I ducked down a side street in search of Featherstone Rovers' stadium.  This wasn't because I was hoping to see a load of sweaty rugby players practising with their shirts off - well, not entirely - but because my Ordnance Survey map informed me that their home ground was the "Chris Moyles Stadium".  Despite being from Leeds, and a Leeds United supporter (and also, a twat), Featherstone Rovers had named their stadium after the oafish DJ.  I'm not sure why.

As it turned out, my map was out of date.  Thanks to sponsorship from a Pontefract nightclub, the rugby team now played in the "Big Fellas Stadium".  Which made me sad.


The station is tucked behind a level crossing.  I took a seat in the shelter and ate my sandwich, which tasted exactly the same as all shop-bought sandwiches do.  Too cold, a bit wet, messy.  It was edible, but I felt sorry for the chickens and pigs that died for such an unworthy cause.


The barriers came down, blocking the street, and then there was that uncomfortable period where the traffic is stopped but there's no train.  I was the only person on the platform and I felt embarrassed, as though I was holding all these people up.  There were two teenage lads waiting by the barriers, and I could see they were itching to run across.  I became more and more anxious, waiting for them to dash over, until finally with a toot of its horn the train came round the corner and I got on board.

There were a couple of traffic surveyors working for West Yorkshire Metro on board, and one looked at my Day Saver with undisguised annoyance.  It wasn't a nice simple journey for him to stick in his book - I could have been going anywhere.  He made a note on his pad then went over to his mate, where they complained about the long day and the different lines and the trains and basically the effort of actually having to do some work.

The next station was Pontefract Tanshelf, which easily wins the prize for Finest Station Name In The History Of Everything.  It's a combination of syllables that doesn't seem to make any sense whatever; it could be a missing wizard from Harry Potter.  It means absolutely nothing, and I was thrilled to be there.


Pontefract Tanshelf (I really can't say it enough) is next to the racecourse, and like its cousin at Aintree, the station's been built for crowds.  Long open ramps carry the passengers up to street level.  It was lunchtime, and there's a college nearby, so my train was full of excitable students ready for the afternoon lessons.  They barrelled up the ramp, treating it like a launching pad, while I sauntered up at the back to take photos.

 
I left Pontefract Tanshelf behind (last time, I promise) and headed for the racecourse.  There were stewards directing the cars around but they didn't pay much attention to me.

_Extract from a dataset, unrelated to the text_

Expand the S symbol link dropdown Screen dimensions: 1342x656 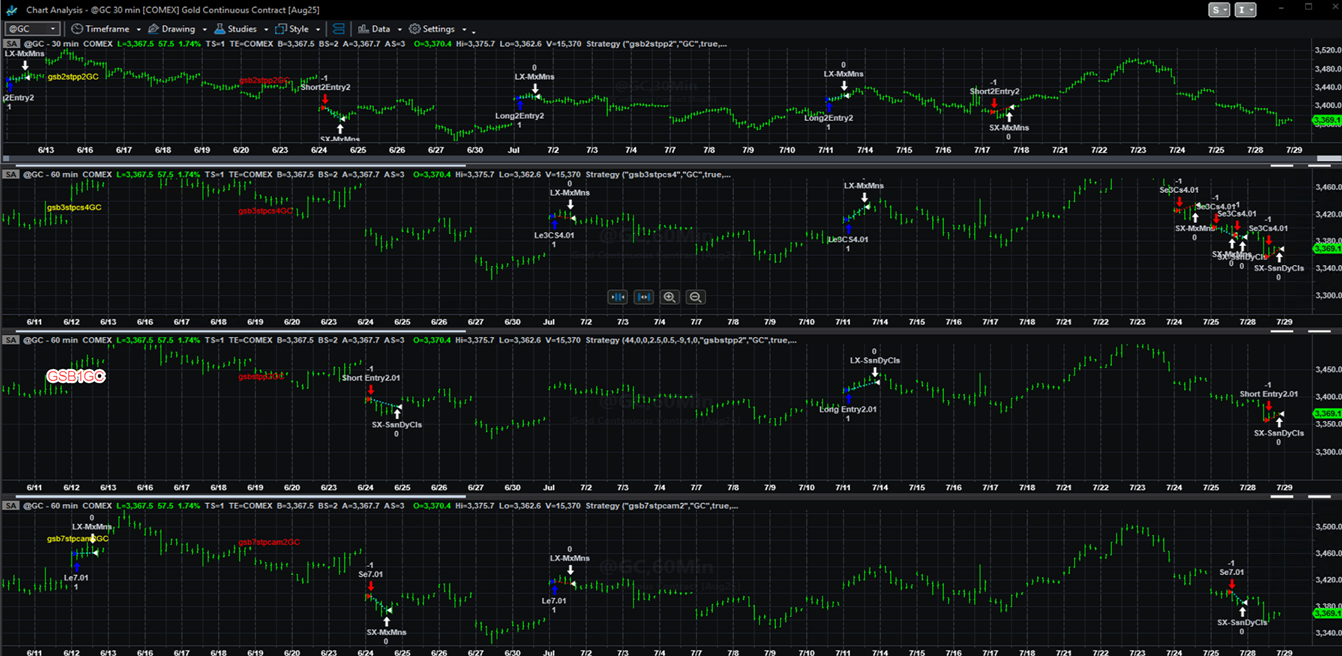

I was nervous that I would soon encounter a ticket gate, or a demand for ID.  While my map showed a route straight across the racecourse and its park to my next station, I hadn't counted on there being a race meet.  I was sure that my path would soon be blocked.


In fact, I wasn't stopped at all, and soon I was walking right over the racetrack itself to get to the centre space.  Though it's a working racecourse, the area within it is a public park, complete with a playground, football pitches and a stream.  I found myself in the odd position of being able to see just as much of the racecourse as the punters in the stand across the way, without paying a penny.


The race was still pending.  Tiny jockeys walked the track, focused on the springy grass underfoot.  The rain had an attempt at falling, just to stir things up a bit, but it could only manage a brief shower before it gave up.

I've never been to the races.  While I like horses generally, and I would have loved to have been able to ride as a child, watching them run very fast has never appealed to me.  Especially since you can only see a bit of the course at any one time; you'd be better off watching it on telly.  Still, from what I understand of the Chester Races, it's just an excuse to wear a hat and get drunk anyway.  The horses are irrelevant.


I'd somehow missed the crossing spot to get me out of the racetrack's centre.  It was fairly clear on the map, but there was no sign of it at the rail.  Instead I ducked underneath and ran across the turf, feeling a little thrill at my trespass, and then following a path down to the base of the motorway.  Juggernauts and power lines craned above my head before I entered a dark concrete tunnel under the carriageway.  It was a real contrast to the green grassed horsey world I'd just left.


There was a time when, needing a break after a long walk, I'd have dived into the nearest pub.  Clearly something's changed.  Because when I decided to take a rest on the other side of the motorway, I headed for McDonald's and had a milkshake.


I'm getting old.

Friday, 21 September 2012

The Worst Railway Station in Britain

Most of the Northern Rail map is nice and simple.  Plenty of long, straight lines, crossing over one another cleanly, and occasionally ending up in a nice simple hub somewhere like Hull or Leeds.  It's perfect for my style of "one on, one off" railway station collecting.

And there's the bit of the map round Wakefield, where it all goes mad.


Suddenly we've got curves and links all over the place.  Glasshoughton on its own tiny little branch.  Normanton accessible from three different directions.  The dead end at Castleford.  It's a loop, but not a loop (you can't get a train direct from Featherstone to Normanton).  It's a knot, basically.

I decided the only way to free up this Gordian knot was to simply slice through it.  If I collected all these stations in one go, it would remove them all from the map and leave me with some easy, straight lines.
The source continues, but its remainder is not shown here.